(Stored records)
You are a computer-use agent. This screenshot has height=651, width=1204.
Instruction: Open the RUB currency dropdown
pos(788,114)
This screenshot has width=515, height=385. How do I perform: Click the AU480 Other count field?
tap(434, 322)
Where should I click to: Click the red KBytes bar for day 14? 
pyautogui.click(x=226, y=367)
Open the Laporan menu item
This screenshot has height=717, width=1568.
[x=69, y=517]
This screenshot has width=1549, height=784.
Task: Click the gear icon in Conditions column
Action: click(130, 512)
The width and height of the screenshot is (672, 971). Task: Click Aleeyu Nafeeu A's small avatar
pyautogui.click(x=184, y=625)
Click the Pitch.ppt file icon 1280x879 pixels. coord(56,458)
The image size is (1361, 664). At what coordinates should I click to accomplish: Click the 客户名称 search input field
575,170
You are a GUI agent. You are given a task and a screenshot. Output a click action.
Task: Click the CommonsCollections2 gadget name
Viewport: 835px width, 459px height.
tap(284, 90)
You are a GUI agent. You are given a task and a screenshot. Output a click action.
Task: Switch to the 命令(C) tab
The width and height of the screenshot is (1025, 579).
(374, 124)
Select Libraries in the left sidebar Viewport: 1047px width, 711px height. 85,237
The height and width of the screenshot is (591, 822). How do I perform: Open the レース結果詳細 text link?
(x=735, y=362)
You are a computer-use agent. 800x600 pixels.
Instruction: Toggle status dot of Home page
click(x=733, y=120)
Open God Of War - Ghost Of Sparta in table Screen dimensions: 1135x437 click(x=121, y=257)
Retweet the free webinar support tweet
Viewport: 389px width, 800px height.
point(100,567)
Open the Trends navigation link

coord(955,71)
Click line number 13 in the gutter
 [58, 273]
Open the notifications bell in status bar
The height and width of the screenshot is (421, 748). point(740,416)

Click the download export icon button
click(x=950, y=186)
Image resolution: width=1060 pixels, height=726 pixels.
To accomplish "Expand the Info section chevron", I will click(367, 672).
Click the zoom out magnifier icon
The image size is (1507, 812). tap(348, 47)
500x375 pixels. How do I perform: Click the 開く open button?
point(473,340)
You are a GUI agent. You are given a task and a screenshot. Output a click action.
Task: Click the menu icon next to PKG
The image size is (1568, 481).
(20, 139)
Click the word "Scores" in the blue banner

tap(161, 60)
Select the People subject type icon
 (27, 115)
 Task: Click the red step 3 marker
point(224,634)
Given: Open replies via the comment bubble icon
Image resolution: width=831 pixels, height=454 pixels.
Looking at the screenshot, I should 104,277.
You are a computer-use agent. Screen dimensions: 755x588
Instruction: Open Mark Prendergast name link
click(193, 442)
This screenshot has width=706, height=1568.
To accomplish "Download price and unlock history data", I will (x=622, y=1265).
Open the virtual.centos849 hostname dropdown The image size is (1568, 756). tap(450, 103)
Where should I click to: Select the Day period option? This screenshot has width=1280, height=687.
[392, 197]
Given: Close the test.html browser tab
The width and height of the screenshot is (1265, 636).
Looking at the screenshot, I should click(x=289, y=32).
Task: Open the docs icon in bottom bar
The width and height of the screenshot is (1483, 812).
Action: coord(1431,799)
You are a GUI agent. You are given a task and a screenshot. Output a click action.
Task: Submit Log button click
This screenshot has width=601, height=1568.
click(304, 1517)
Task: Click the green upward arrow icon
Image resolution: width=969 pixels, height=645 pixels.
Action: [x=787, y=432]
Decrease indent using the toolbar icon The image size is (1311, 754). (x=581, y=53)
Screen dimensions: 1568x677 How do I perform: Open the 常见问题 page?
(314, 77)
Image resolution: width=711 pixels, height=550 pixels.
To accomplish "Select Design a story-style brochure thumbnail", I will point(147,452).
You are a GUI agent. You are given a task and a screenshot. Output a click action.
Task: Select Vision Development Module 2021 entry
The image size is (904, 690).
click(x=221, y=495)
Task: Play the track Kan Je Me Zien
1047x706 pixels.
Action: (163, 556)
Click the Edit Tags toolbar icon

- **TASK DIRECTIONS**
The data given above must be transcribed exactly and completely.

- **SOLUTION FOR THIS EXERCISE**
You are a computer-use agent. This screenshot has height=651, width=1204.
Instruction: Open the RUB currency dropdown
pos(788,114)
This screenshot has width=515, height=385. How do I perform: Click the AU480 Other count field?
tap(434, 322)
Where should I click to: Click the red KBytes bar for day 14? 
pyautogui.click(x=226, y=367)
Open the Laporan menu item
This screenshot has height=717, width=1568.
[x=69, y=517]
This screenshot has width=1549, height=784.
Task: Click the gear icon in Conditions column
Action: click(130, 512)
The width and height of the screenshot is (672, 971). Task: Click Aleeyu Nafeeu A's small avatar
pyautogui.click(x=184, y=625)
Click the Pitch.ppt file icon 1280x879 pixels. coord(56,458)
The image size is (1361, 664). At what coordinates should I click to accomplish: Click the 客户名称 search input field
575,170
You are a GUI agent. You are given a task and a screenshot. Output a click action.
Task: Click the CommonsCollections2 gadget name
Viewport: 835px width, 459px height.
tap(284, 90)
You are a GUI agent. You are given a task and a screenshot. Output a click action.
Task: Switch to the 命令(C) tab
The width and height of the screenshot is (1025, 579).
(374, 124)
Select Libraries in the left sidebar Viewport: 1047px width, 711px height. 85,237
The height and width of the screenshot is (591, 822). How do I perform: Open the レース結果詳細 text link?
(x=735, y=362)
You are a computer-use agent. 800x600 pixels.
Instruction: Toggle status dot of Home page
click(x=733, y=120)
Open God Of War - Ghost Of Sparta in table Screen dimensions: 1135x437 click(x=121, y=257)
Retweet the free webinar support tweet
Viewport: 389px width, 800px height.
point(100,567)
Open the Trends navigation link

coord(955,71)
Click line number 13 in the gutter
 [58, 273]
Open the notifications bell in status bar
The height and width of the screenshot is (421, 748). point(740,416)

Click the download export icon button
click(x=950, y=186)
Image resolution: width=1060 pixels, height=726 pixels.
To accomplish "Expand the Info section chevron", I will click(367, 672).
Click the zoom out magnifier icon
The image size is (1507, 812). tap(348, 47)
500x375 pixels. How do I perform: Click the 開く open button?
point(473,340)
You are a GUI agent. You are given a task and a screenshot. Output a click action.
Task: Click the menu icon next to PKG
The image size is (1568, 481).
(20, 139)
Click the word "Scores" in the blue banner

tap(161, 60)
Select the People subject type icon
 (27, 115)
 Task: Click the red step 3 marker
point(224,634)
Given: Open replies via the comment bubble icon
Image resolution: width=831 pixels, height=454 pixels.
Looking at the screenshot, I should 104,277.
You are a computer-use agent. Screen dimensions: 755x588
Instruction: Open Mark Prendergast name link
click(193, 442)
This screenshot has width=706, height=1568.
To accomplish "Download price and unlock history data", I will (x=622, y=1265).
Open the virtual.centos849 hostname dropdown The image size is (1568, 756). tap(450, 103)
Where should I click to: Select the Day period option? This screenshot has width=1280, height=687.
[392, 197]
Given: Close the test.html browser tab
The width and height of the screenshot is (1265, 636).
Looking at the screenshot, I should click(x=289, y=32).
Task: Open the docs icon in bottom bar
The width and height of the screenshot is (1483, 812).
Action: coord(1431,799)
You are a GUI agent. You are given a task and a screenshot. Output a click action.
Task: Submit Log button click
This screenshot has width=601, height=1568.
click(304, 1517)
Task: Click the green upward arrow icon
Image resolution: width=969 pixels, height=645 pixels.
Action: [x=787, y=432]
Decrease indent using the toolbar icon The image size is (1311, 754). (x=581, y=53)
Screen dimensions: 1568x677 How do I perform: Open the 常见问题 page?
(314, 77)
Image resolution: width=711 pixels, height=550 pixels.
To accomplish "Select Design a story-style brochure thumbnail", I will point(147,452).
You are a GUI agent. You are given a task and a screenshot. Output a click action.
Task: Select Vision Development Module 2021 entry
The image size is (904, 690).
click(x=221, y=495)
Task: Play the track Kan Je Me Zien
1047x706 pixels.
Action: (163, 556)
Click the Edit Tags toolbar icon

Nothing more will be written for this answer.